Gwinn-Villaroel said she wants to ensure officers know they can get out of their patrol cars and have positive interactions with residents.

At a press conference Wednesday, Gwinn-Villaroel appeared with Greenberg to ask for the public’s help in reducing gun violence.

Her plans to shift LMPD toward what she calls a “community policing” model could be hampered, however, by staffing challenges. The department is currently short 290 officers. According to LMPD, officer applications increased by 24% in 2021 and resignations were down 65% in 2022 compared to the prior year.

LPM’s Roberto Roldan recently sat down with Gwinn-Villaroel to discuss what she hopes to accomplish as interim chief. An excerpt from that interview, edited for length and clarity, is below:

You're coming into this leadership role at LMPD at a pretty pivotal time.The city is awaiting a report from the Department of Justice's Civil Rights Division. Your predecessor said she thought what comes out in this report would potentially be “scathing.” How are you preparing the department for whatever the DOJ comes out with?

Some of those findings within there, we're aware of. And also, when we got here, we uncovered some things, some flaws. So we've been operating and moving forward to correct those areas. My focus right now is to ensure that the officers continue to do the right thing, police the right way. Because the community deserves that, they require that.

What specific reforms do you think have helped the department prepare for this DOJ report?

Well, first, having our early intervention system in line and giving those supervisors the support they need to actually notate if an officer is needing assistance. Standing up the Accountability Bureau, that is huge to make sure that we actually incorporate the wellness center within that, wellness being onboarding a chaplain. [We’re] in the process of trying to onboard a psychologist. Those are so needed.

Mayor Craig Greenberg recently appointed you to this interim position as part of his promise to move Louisville in a new direction. What does a new direction for LMPD look like? 

Ensuring that we are partnering with our community and being aggressive about that. It's also to support the officers in ensuring that they have every tool afforded to them to do a great job. Understand that we're going to correct bad behavior, negligent and negative behavior, but at the same time giving that support and giving the accolades when it's needed.

You will be seeing an actual faith and clergy forum that I am developing. You'll be seeing an activist forum that I'm developing. More of a business forum that I will be creating and sitting at the table and ensuring this gets done.

Louisville Metro saw record breaking rates of homicides and gun violence in 2020, and high numbers since then. There were some small improvements last year: an 8% reduction in homicides, fewer non-fatal shootings. When do you think that we'll see some major improvements to the gun violence epidemic here? And how is that going to happen?

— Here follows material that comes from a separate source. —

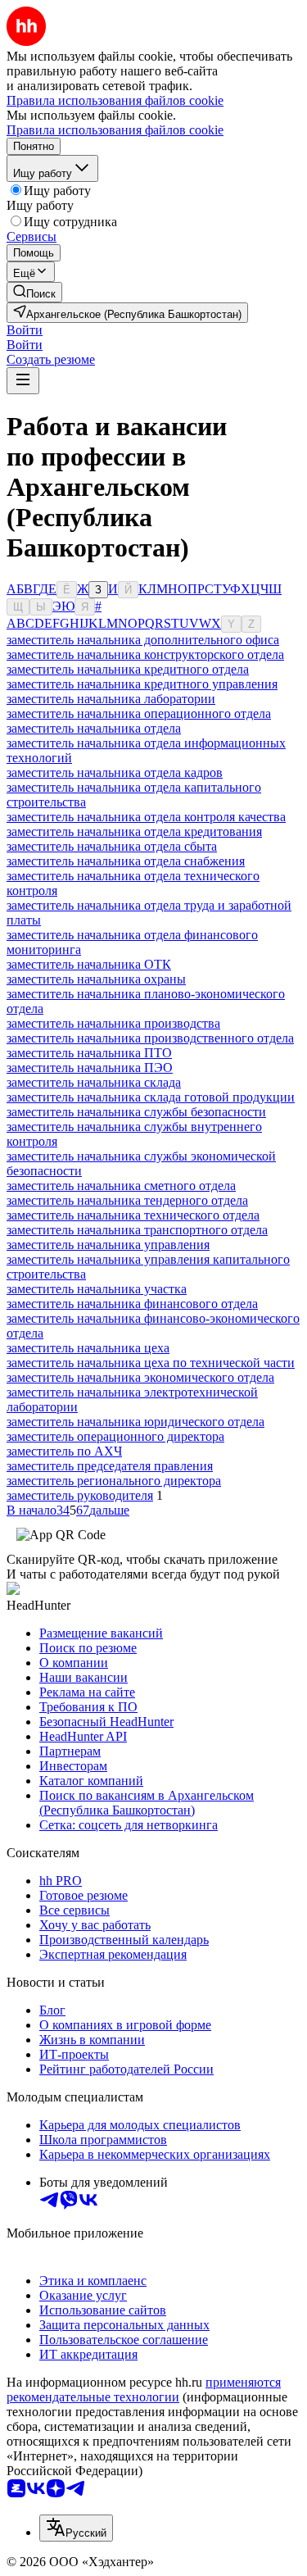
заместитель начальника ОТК (89, 964)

Having open dialogue, open discussions. What can you help LMPD do? How can LMPD serve you better? That's a start. We have different initiatives already in play: We have the Youth Advisory Council, which is wonderful. I've also, too, developed Conversations and Cuts, where we're actually going into the barber shops and having those very courageous conversations.

The independent audit of LMPD released two years ago, the Hilliard Heinz report, found that the department's relationship with the Black community was “deeply strained," and, at the time, the city had no strategy to develop that trust. How do you plan to change that?

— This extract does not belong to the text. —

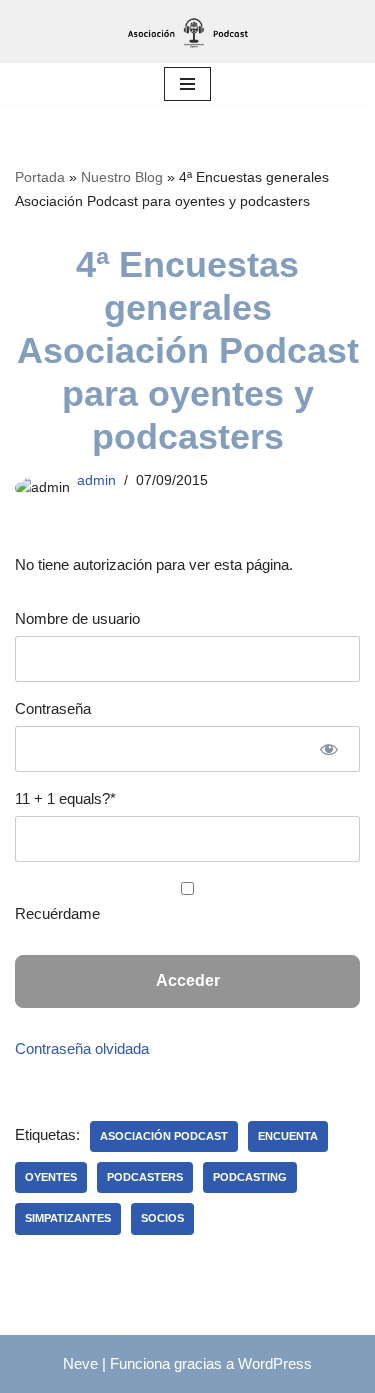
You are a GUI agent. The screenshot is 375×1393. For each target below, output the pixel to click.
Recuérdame (57, 913)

Well, it starts with me, right? The top seat. I have to demonstrate to my officers, which they're doing right now, but we need to do better and, like anything, raise the bar and actually build upon those relationships and actually be intentional about our relationships by actually embedding ourselves within the community more. The messaging has to be clear, and you will actually be able to look back and say, “I do see some changes.”

We want to hear from the community, the changes they’re seeing. We need to hear that. Are we moving in the right direction? Do you need more? Are you seeing a difference?